Raízen não vê repetição de ganhos nas margens com volatilidade da guerra, diz CEO

Raízen não vê repetição de ganhos nas margens com volatilidade da guerra, diz CEO

A Raízen, uma das principais distribuidoras de combustíveis do Brasil, não prevê repetição dos ganhos de margens devido à volatilidade dos preços provocada pela guerra no Irã.

O CEO Nelson Gomes destacou que os ganhos com combate a fraudes e sonegação de impostos são recorrentes, mas não se repetirão os efeitos geopolíticos.

Gomes acredita que, apesar da ausência de ganhos extraordinários, as margens devem melhorar em comparação ao ano passado, impulsionadas por eficiência e ambiente regulatório favorável.

SÃO PAULO, 14 Ago (Reuters) – A Raízen, uma das maiores distribuidoras de combustíveis do Brasil, não vê a repetição de ganhos com a volatilidade dos preços motivada pela guerra no Irã nos próximos trimestres, algo que colaborou para impulsionar os resultados no trimestre anterior, disse o CEO da companhia, Nelson Gomes, nesta sexta-feira.

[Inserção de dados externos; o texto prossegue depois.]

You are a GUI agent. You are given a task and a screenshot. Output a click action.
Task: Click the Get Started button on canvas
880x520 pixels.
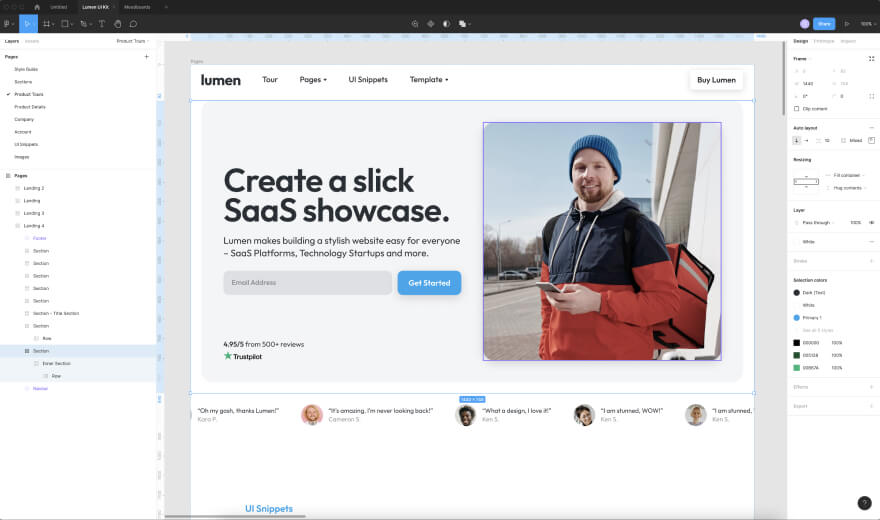(x=429, y=283)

Mas ele avalia que os ganhos de margens obtidos pela empresa com combate a fraudes e sonegação de impostos no setor são recorrentes.

"Eu não vejo que pra frente a gente vai ter a repetição das margens que a gente teve nesse trimestre. Eu vejo que elas serão melhores do que as margens que a gente viu no ano passado… mas a gente não vai ver a recorrência desses efeitos do cenário geopolítico que eu comentei", afirmou ele, em conferência com analistas para comentar os resultados trimestrais.

Ele ponderou que o mercado como um todo foi beneficiado no último trimestre pelos efeitos da guerra.

Mas ressaltou que, com as medidas para melhorar a eficiência na empresa e a melhora do ambiente regulatório, as margens tendem a melhorar na comparação anual nos próximos trimestres.